Tanaman ini termasuk tanaman yang berumur panjang gara-gara siklus produksinya mampu menggapai lima belas tahunan lebih. Tanaman buah naga mulai berbuah pertama kali terhadap bulan ke sepuluh hingga dua belas dihitung dari masa tanam. Namun andaikata ukuran bibit lebih kecil maka panen pertama dapat mencapai satu hingga dua tahun sesudah tanam. Pada awal – awal era panen umumnya produksi buah tidak segera banyak tetapi sesudah itu berangsur – angsur makin lama jadi tambah banyak.
5. Masa Panen
Buah naga yang siap panen memiliki kulit yang berwarna merah mengkilap. Jumbai buahnya yang berwarna hijau terasa menyusut bergeser bersama dengan warna merah yang menyolok. Mahkota buahnya mengecil dan pangkal buahnya berubah keriput. Ukuran buahnya yang masak kurang lebih 400 hingga 600 gram.
Setiap satu tiang panjat terkandung empat tanaman. Setiap tanaman bisa menghasilkan 1 kilo buah, maka asumsinya bersama kuantitas tiang panjat 1600 kita mampu meraih enam hingga tujuh ton sekali panen. Dengan demikianlah didalam satu hektar kita dapat menghasilkan kurang lebih 50 ton perhektar tiap-tiap tahunnya. Menarik bukan?
Namun, terkecuali anda punya lahan yang terbatas bukan berarti anda tidak mampu menanam buah naga. Untuk solusinya anda bisa gunakan tehnik hidroponik. Prinsip tehnik ini sesungguhnya simpel sekali. JIka pada lahan yang luas, nutrisi tanaman didapatkan dari tanah, maka untuk hidroponik unsur ini didapatkan dari nutrisi tambahan. Untuk tehnik ini kami perlu pupuk AB mix supaya nutrisinya tercukupi.
Langkah terbaik adalah bersama dengan menyetek tanaman agar tanaman jadi lebih cepat tumbuh. Bibit buah yang sudah distek sepanjang kurang lebih tiga bulan di tempatkan di media tanam sekam bakar di dalam pot kecil ukuran diameter 10 cm. Penggunaan sekam ini sanggup mempermudah kita saat mencabut stek dan memindahkannya ke didalam pot yang lebih besar nanti.

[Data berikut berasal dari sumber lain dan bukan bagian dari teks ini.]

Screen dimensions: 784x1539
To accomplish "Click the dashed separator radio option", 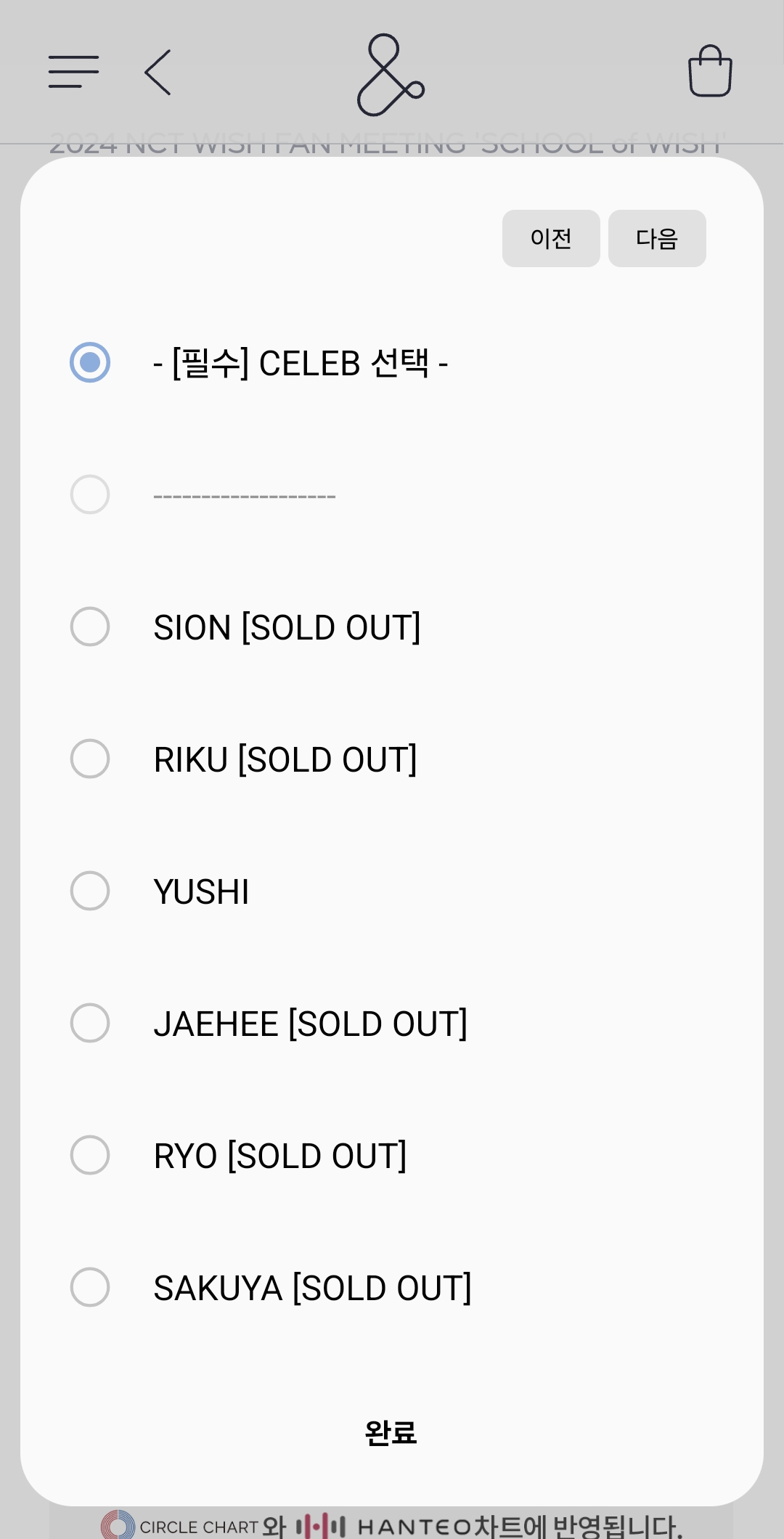I will [90, 494].
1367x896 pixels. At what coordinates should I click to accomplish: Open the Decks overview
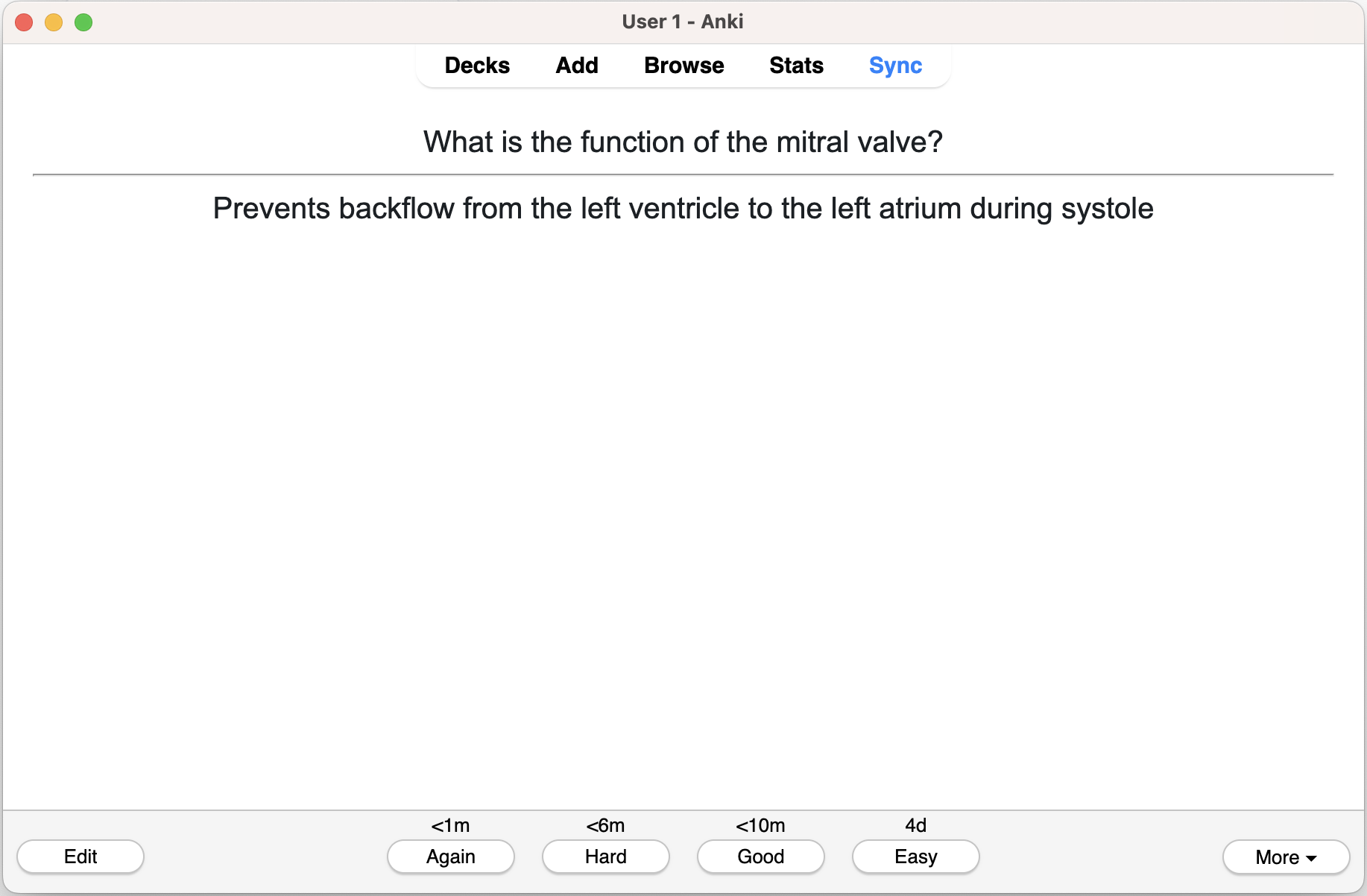pos(477,66)
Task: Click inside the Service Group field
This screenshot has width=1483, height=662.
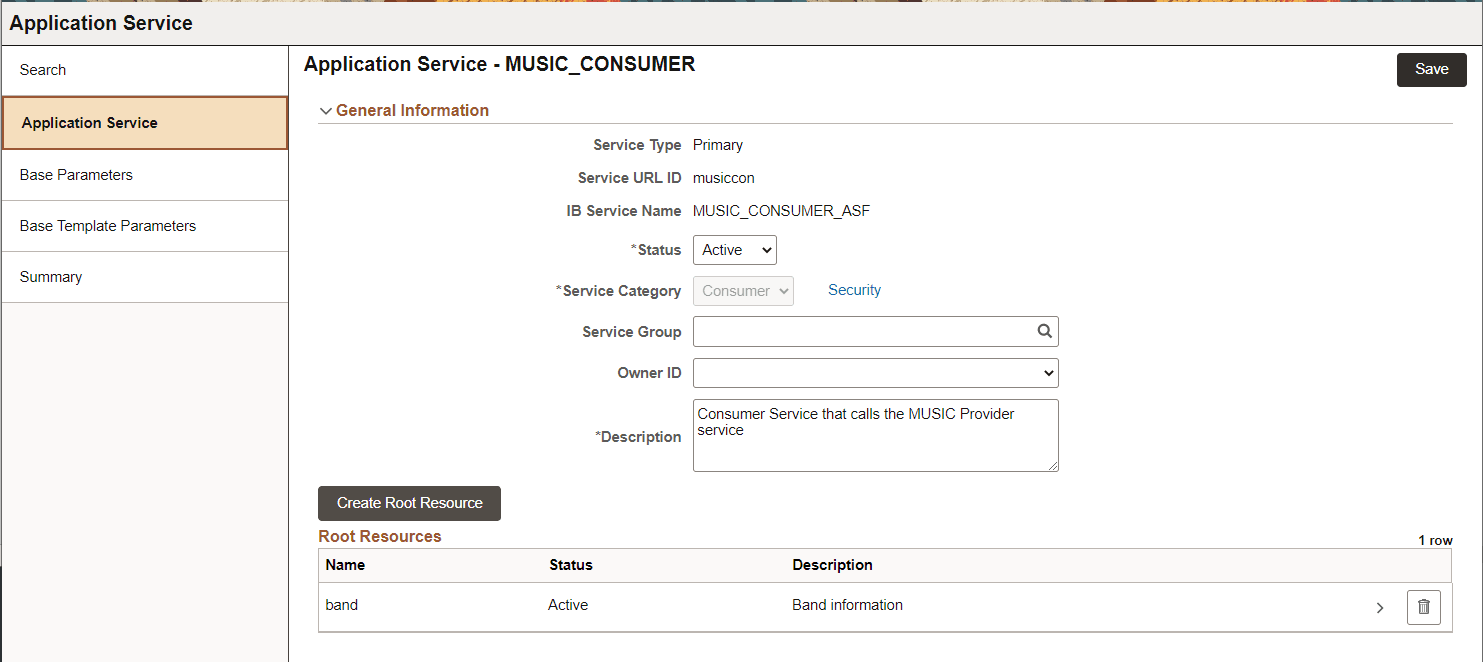Action: tap(860, 331)
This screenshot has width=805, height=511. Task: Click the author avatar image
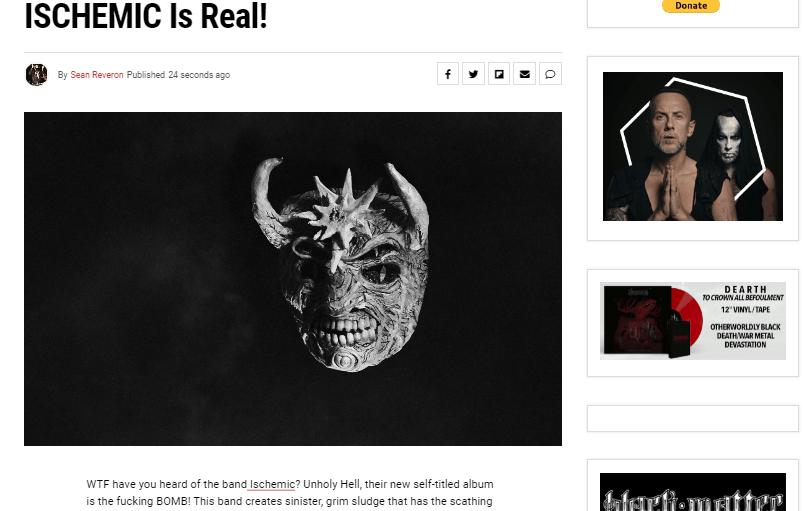(x=36, y=74)
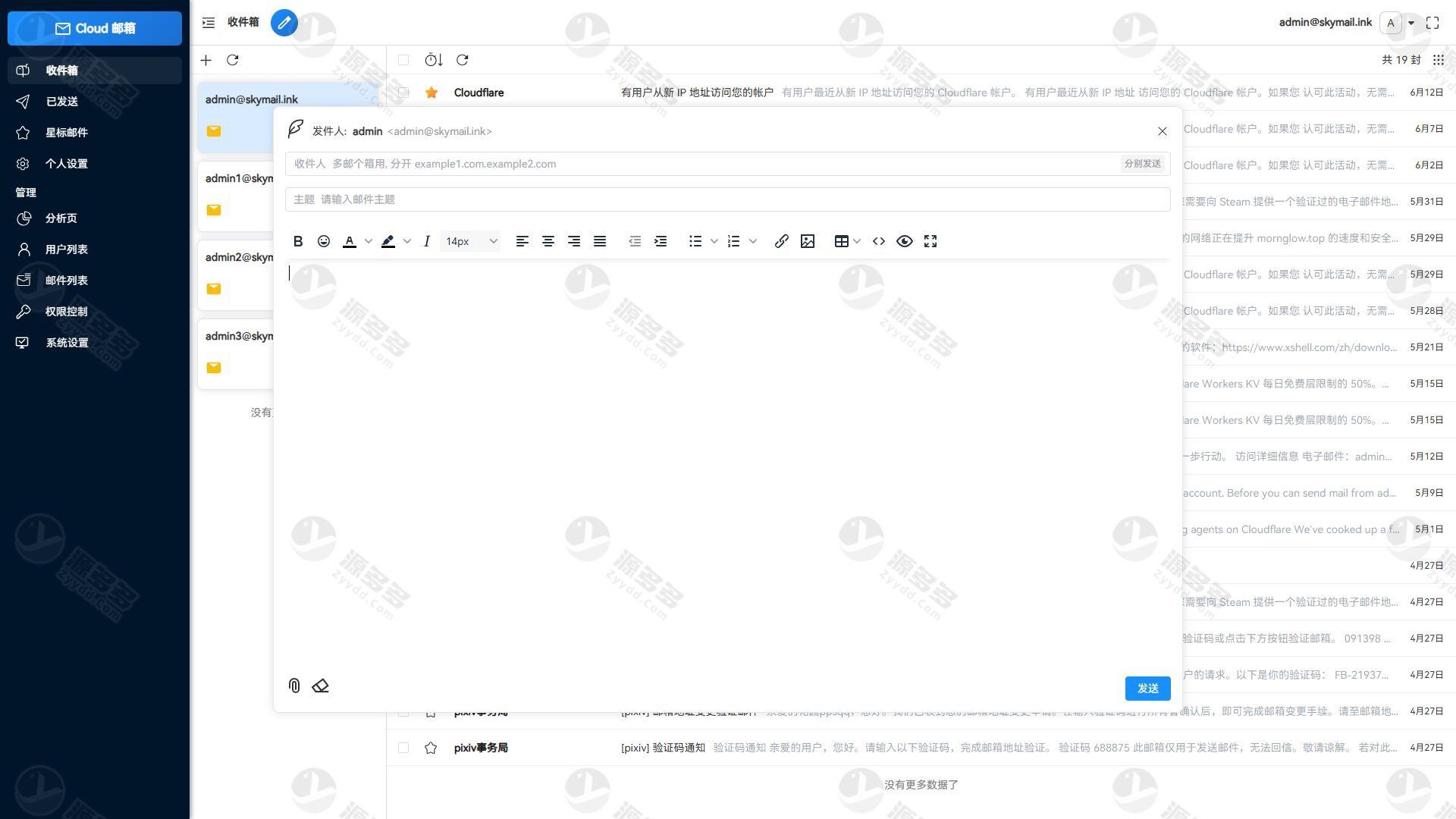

Kita manfaatkan perbandingan media tanam sekam bakar dan cocopeat bersama ukuran 1 : 1. Sementara pot yang digunakan berukuran sekitar 10 cm bersama dengan sumbu dari kain flain dengan ukuran yang menyesuaikan. Untuk tiang panjatnya kami mampu pakai pipa paralon yang ditancapkan di sedang pot. Paralon ini berukuran kurang lebih 1 inchi. Pipa paralon tersebut dibalut bersama dengan batang pisang kering agar akar buah bisa terperangkap ke tiang panjat dengan kuat. Setelah itu kami siap menanti jaman panen.
Teknik Menanam Buah Naga
Tanaman ini mampu dikembangbiakkan terhadap ketinggian 0-350 mtr. dpl bersama kadar curah hujan kurang lebih 720 mm per tahun. Suhu udara yang sesuai untuk tanaman ini berkisar pada 26-36 derajat celcius. Disini kami dapat mengkaji langkah pembudidayaan di lahan yang luas maupun di polybag.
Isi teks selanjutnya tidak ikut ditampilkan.